Halitosis: how to avoid and treat bad breath.

Dr Marc Sher (B.Ch.D), Cape-based dentist and consultant to Litha Pharma provides information on halitosis and how to avoid bad breath.

Halitosis, otherwise known as bad breath, will be experienced by everyone at some point in their lives. The classic symptom is a foul smell that is emitted from the mouth and ranges from a mild morning breath to a severe form that can be constant throughout the day.

This foul smell comes from sulphur compounds produced by bacteria that live naturally in the mouth and throat. These bacteria are known as anaerobic, meaning that they thrive in oxygen deprived environments. Halitosis can seriously affect the livelihood of the individual involved.

Here are a few tips on how best avoid and manage halitosis.

1.       Brush your tongue

Large amounts of anaerobic bacteria can be found on the tongue. They usually gather at the base of the tongue (dorsum). It is crucial to brush the tongue as part of your daily oral hygiene routine. This can be done by using a tongue scraper or just regular brushing with a toothbrush head.

2.       Check your tonsils

The tonsils contain cells that help fight off infections, but they also contain little grooves which can attract unwanted debris.  Small white specs appearing on the tonsils are known as tonsil stones. These white ‘stones’ contain large amounts of odour producing bacteria, as well as food particles and dead cells. While these white stones are often symptomless and not easy to see, they are a major cause of halitosis. The best way treat and remove these stones is by gargling with a mouth-wash twice daily. In severe cases, a tonsillectomy is recommended.

3.       Avoid foods high in sulphur

Onions, garlic and spicy food types will create a foul smelling breath due their high sulphur content.

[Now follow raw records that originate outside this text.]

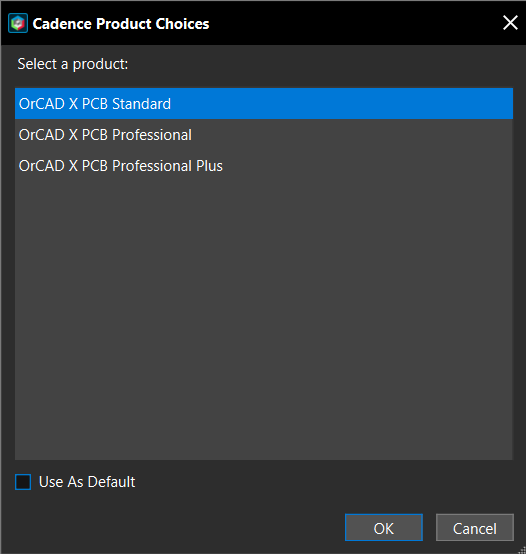526x554 pixels.
Task: Confirm selection with the OK button
Action: (384, 528)
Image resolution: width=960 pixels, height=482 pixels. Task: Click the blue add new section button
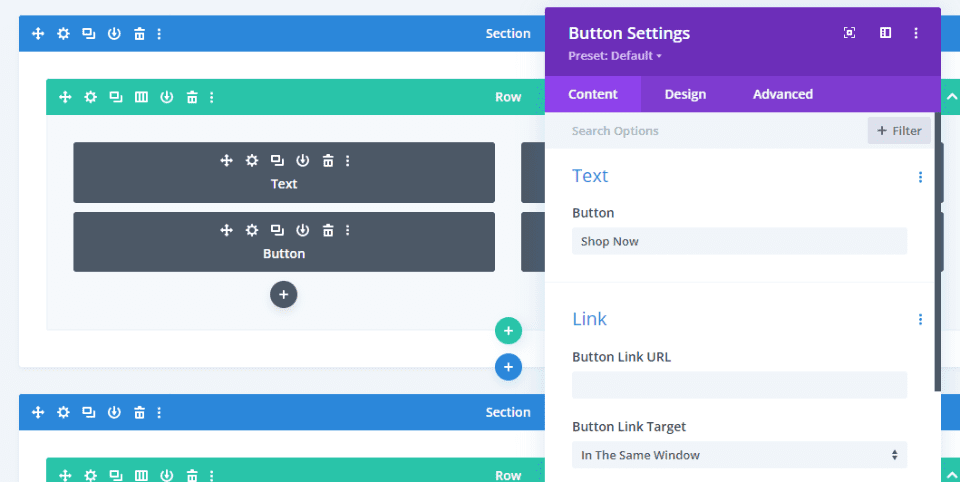pyautogui.click(x=508, y=367)
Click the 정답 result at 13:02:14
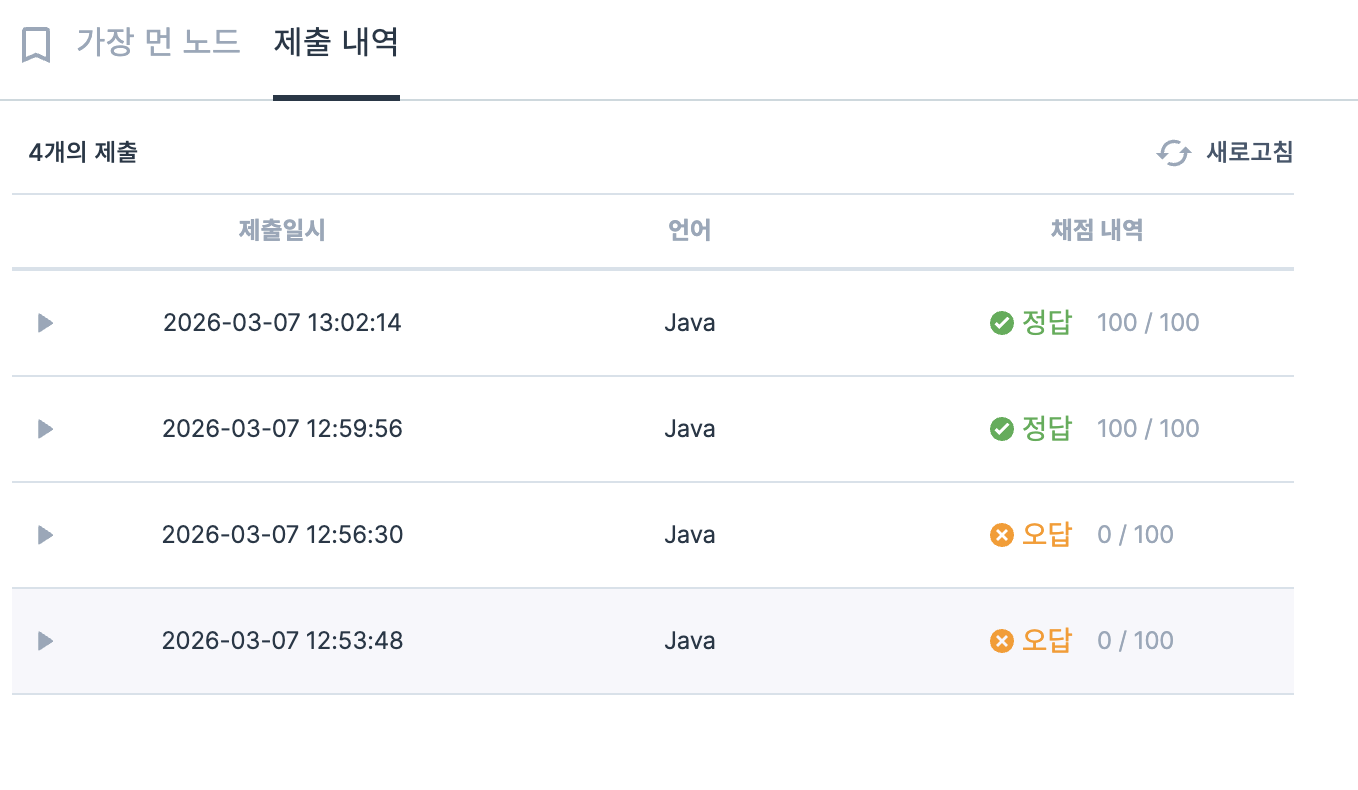Viewport: 1358px width, 790px height. (x=1046, y=323)
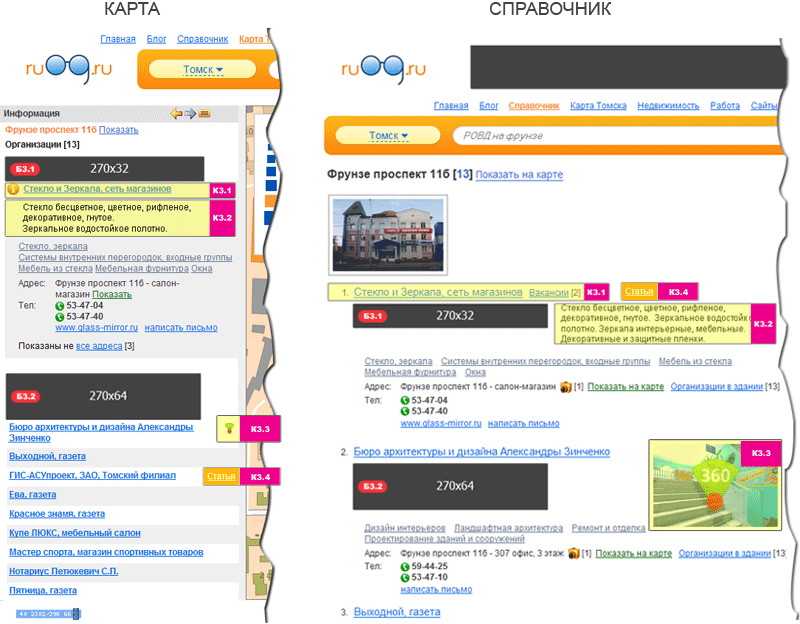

These foods should be avoided if halitosis is confirmed. As it is nearly impossible to completely eliminate eating these types of foods, one should be wary of their affect in high doses. Maintaining a high standard of oral hygiene will be one way to safe guard against developing halitosis from these food types.

4.       Check your teeth

A rotten or decaying tooth can contain an overwhelming amount of anaerobic bacteria. Having regular visits with your dentist to check your teeth for decay, food traps and gingivitis is crucial. Flossing your teeth on a daily basis is vital to remove leftover food debris. Food left in-between the teeth will provide nourishment to the bacteria, allowing them to flourish which will ultimately lead to tooth decay and halitosis.

5.       Change in lifestyle

Smoking is one of the primary causes of halitosis. The nature of the tobacco causes the saliva to dry-up, leaving the mouth without its natural protector. Make sure you stay hydrated by having constant sips of water throughout the day to avoid this. Chewing a sugar-free gum is an excellent way of stimulating saliva flow and eliminating bad breath – but this is only temporary. Drinking coffee is also known to cause halitosis.

It may be possible that the origin of halitosis is not dental related. There are other factors that can cause bad breath that should be investigated by your doctor. Gastro-intestinal problems and acid reflux are just some examples.

Remember to visit your dentist and oral hygienist at least twice a year to maintain a high level of oral health. There is no better way to prevent halitosis than to keep up a strict oral hygiene routine. This should include brushing twice a day for 2 minutes at a time, preferably with an electric toothbrush. Flossing at least once a day and using a daily mouthwash to gargle and rinse.